Die Herren des Morgengrauen waren Beamte des Bundeskriminalamtes (BKA) und der Hamburger Polizei. Neun Stunden durchsuchten sie die Wohn- und Arbeitsräume der Velazcos, kopierten die Festplatte ihrer Computer und beschlagnahmten zahlreiche schriftliche Unterlagen, Videokassetten und Arbeitsmaterialien.
Die Bundesanwaltschaft (BAW) wirft den Velazcos vor, von Hamburg aus die Besetzung der japanischen Botschafterresidenz in Lima geplant zu haben und ermittelt wegen Beihilfe zu erpresserischem Menschenraub und Geiselnahme. Isaac Velazco lebt seit vier Jahren als anerkannter politischer Flüchtling in Hamburg. Bei einem Unfall in Peru verlor er das Augenlicht. Unter abenteuerlichen Bedingungen gelang ihm die Flucht nach Kuba und dann in die BRD.

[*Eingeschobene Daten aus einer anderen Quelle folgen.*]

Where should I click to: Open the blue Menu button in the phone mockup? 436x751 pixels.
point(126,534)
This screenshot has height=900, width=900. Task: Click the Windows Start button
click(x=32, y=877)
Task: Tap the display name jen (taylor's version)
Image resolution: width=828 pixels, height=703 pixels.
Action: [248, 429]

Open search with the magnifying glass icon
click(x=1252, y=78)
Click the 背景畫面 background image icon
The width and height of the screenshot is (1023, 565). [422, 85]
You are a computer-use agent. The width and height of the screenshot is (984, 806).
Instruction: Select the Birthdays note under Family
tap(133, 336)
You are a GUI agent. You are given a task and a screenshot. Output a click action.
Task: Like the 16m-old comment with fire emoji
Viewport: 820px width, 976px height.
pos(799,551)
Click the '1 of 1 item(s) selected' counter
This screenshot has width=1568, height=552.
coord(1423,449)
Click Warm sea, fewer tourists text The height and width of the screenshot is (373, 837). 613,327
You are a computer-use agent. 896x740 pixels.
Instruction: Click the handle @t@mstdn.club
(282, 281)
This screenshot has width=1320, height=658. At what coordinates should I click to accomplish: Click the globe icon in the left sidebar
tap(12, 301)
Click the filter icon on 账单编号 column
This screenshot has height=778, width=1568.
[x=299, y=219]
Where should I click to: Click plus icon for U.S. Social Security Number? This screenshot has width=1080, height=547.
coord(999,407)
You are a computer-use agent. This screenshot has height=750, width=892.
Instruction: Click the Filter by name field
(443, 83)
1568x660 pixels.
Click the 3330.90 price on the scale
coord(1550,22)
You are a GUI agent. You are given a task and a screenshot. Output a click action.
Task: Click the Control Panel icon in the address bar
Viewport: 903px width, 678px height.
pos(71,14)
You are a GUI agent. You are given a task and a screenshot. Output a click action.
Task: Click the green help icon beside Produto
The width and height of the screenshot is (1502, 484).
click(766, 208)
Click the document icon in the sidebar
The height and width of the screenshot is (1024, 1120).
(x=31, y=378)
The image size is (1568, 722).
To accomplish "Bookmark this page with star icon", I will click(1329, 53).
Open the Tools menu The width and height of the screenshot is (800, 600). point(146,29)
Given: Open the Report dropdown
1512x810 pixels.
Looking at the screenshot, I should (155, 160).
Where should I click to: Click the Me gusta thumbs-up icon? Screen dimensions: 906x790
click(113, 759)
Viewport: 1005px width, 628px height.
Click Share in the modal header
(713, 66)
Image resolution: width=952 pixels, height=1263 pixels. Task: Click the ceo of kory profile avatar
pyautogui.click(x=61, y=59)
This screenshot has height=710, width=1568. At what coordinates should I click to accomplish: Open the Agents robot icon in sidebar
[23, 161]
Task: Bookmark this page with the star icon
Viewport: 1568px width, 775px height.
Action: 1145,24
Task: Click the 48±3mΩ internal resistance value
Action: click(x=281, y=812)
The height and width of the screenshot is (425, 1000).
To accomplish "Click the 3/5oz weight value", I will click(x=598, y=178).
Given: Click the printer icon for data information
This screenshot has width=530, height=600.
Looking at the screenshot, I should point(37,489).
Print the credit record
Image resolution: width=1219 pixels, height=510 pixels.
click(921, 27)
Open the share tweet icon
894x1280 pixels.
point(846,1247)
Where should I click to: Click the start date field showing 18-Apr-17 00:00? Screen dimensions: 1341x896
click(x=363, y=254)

Stimmen gegen die Unterdrückung

Vom 17. Dezember 1996 bis 22. April 1997 waren die Velazcos weltweit vielgefragte Personen. In diesem Zeitraum hatte ein Kommando der MRTA die japanische Botschaft in Lima besetzt gehalten, um die Freilassung ihrer unter unmenschlichen Bedingungen eingekerkerten GenossInnen zu erreichen. Alle Guerilleras/os wurden beim Sturm auf die Botschaft am 22. April von Fujimoris Soldaten ermordet. Immer wieder prangerte Isaac Velazco die Menschenrechtsverletzungen des peruanischen Regimes an. Nicht nur deutsche, auch internationale Medien baten um Gesprächstermine. Norma Velazco war in Peru Menschenrechts- und MRTA-Aktivistin. Nach der Botschaftsbesetzung versuchte auch sie, die Öffentlichkeit für die Verhältnisse in dem Andenland zu sensibilisieren – vor allem über die Situation der Frauen in peruanischen Knästen.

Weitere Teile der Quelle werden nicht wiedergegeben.